=== Source extract ===
⁂

Friday, 11 November 2016

My Top Ten Leonard Cohen Songs

Well, this year just gets better and better doesn't it? All I can think of today is the title of that Kate Atkinson novel: When Will There Be Good News? Annus Horribilis doesn't even begin to cover it. The optimist in me thinks 2017 can only get better... but it's not looking likely at the moment. 

Anyway, Leonard Cohen. In a morbid synchronicity, my copy of his now-final album arrived today. I haven't had chance to listen to it properly yet, but I love the title track. If Bowie's final record was about the end of Bowie, Cohen's appears to be about the end of everything. You Want It Darker? All we can do right now is pray for some glimmer of light. 

In tribute then, ten of my favourite Leonard Cohen tunes. They may be (mostly) the obvious ones (minus a couple), but not (perhaps) in the obvious order. Really tough narrowing it down to ten...

10. Democracy
From the wars against disorder
From the sirens night and day
From the fires of the homeless
From the ashes of the gay
Democracy is coming to the USA
Of course, I should have featured this on my last Top Ten...

⁂

=== Provided material ===
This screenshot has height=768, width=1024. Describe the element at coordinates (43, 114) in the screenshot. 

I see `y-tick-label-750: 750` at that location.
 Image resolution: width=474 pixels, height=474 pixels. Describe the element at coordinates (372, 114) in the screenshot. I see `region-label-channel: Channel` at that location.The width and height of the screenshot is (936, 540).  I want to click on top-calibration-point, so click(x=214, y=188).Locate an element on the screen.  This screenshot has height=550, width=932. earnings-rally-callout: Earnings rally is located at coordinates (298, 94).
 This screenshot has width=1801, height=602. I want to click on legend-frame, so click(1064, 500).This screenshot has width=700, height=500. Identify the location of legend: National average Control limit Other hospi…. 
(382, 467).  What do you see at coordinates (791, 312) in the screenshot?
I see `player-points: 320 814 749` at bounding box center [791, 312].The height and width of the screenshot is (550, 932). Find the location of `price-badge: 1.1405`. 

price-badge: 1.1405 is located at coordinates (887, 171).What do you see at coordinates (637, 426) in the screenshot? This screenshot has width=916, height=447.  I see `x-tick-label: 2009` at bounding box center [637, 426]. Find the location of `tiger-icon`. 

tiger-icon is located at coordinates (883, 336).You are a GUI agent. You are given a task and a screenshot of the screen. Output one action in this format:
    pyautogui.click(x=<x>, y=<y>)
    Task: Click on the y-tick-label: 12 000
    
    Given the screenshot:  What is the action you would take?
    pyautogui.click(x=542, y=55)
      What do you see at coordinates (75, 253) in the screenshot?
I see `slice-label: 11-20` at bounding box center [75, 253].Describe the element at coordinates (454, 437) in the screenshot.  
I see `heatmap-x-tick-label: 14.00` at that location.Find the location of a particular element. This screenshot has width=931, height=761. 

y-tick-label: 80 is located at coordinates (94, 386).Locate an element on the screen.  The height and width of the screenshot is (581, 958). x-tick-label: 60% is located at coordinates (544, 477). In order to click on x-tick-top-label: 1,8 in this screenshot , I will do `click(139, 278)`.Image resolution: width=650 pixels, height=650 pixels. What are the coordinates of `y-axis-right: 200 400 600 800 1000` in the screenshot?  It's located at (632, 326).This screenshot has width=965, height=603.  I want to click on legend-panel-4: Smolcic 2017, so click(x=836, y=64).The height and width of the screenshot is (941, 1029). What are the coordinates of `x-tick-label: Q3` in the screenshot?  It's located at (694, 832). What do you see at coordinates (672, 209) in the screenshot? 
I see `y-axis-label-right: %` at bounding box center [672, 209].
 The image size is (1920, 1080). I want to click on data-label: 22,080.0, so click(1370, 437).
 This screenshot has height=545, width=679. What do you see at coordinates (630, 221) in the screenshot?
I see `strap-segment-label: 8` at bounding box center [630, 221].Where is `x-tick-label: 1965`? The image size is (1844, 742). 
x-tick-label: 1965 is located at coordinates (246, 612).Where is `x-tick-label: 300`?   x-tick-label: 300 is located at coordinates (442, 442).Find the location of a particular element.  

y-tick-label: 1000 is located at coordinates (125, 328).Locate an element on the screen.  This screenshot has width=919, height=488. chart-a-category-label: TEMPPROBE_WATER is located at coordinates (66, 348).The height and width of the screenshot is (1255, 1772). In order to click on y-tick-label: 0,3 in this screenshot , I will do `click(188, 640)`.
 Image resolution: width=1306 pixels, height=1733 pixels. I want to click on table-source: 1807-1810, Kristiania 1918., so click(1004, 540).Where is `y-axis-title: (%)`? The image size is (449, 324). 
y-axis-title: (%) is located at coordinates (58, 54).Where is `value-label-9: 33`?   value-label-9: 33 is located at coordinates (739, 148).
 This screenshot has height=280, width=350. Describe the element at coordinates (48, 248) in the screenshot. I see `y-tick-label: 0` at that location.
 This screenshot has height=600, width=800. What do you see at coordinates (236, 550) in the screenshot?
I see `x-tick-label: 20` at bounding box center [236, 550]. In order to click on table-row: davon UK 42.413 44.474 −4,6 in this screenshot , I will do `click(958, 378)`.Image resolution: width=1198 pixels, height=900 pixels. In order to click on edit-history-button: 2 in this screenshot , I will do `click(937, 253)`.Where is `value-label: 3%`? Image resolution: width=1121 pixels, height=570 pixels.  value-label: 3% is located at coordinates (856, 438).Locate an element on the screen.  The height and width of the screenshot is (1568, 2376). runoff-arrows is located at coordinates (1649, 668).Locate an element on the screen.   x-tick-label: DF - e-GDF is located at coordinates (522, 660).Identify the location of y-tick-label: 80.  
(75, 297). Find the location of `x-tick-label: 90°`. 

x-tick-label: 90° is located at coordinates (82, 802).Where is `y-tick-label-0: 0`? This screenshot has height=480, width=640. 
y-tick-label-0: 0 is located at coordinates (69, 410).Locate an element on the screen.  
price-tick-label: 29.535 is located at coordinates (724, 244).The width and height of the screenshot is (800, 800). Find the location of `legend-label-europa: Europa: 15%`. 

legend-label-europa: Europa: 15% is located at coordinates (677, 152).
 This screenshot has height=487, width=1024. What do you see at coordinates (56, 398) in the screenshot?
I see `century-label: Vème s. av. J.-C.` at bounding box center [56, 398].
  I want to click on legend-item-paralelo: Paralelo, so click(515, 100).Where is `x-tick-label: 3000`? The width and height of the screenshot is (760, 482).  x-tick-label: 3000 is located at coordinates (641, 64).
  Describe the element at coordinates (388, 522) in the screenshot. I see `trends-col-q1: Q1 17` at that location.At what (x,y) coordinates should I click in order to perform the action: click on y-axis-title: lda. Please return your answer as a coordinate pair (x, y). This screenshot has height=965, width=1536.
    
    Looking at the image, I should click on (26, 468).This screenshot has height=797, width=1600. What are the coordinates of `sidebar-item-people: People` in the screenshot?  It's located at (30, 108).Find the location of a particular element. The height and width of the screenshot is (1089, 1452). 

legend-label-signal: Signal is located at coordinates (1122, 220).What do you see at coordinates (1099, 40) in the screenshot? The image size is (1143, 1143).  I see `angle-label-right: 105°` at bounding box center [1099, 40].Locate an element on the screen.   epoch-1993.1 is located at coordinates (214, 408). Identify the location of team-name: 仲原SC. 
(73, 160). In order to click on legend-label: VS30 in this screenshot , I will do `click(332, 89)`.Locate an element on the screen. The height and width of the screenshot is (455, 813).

⁂

=== Your task ===
Reproduce word for word the stretch of the Leonard Cohen blog post from "Well, this year" through "glimmer of light.".

=== Response box ===
Well, this year just gets better and better doesn't it? All I can think of today is the title of that Kate Atkinson novel: When Will There Be Good News? Annus Horribilis doesn't even begin to cover it. The optimist in me thinks 2017 can only get better... but it's not looking likely at the moment. 

Anyway, Leonard Cohen. In a morbid synchronicity, my copy of his now-final album arrived today. I haven't had chance to listen to it properly yet, but I love the title track. If Bowie's final record was about the end of Bowie, Cohen's appears to be about the end of everything. You Want It Darker? All we can do right now is pray for some glimmer of light.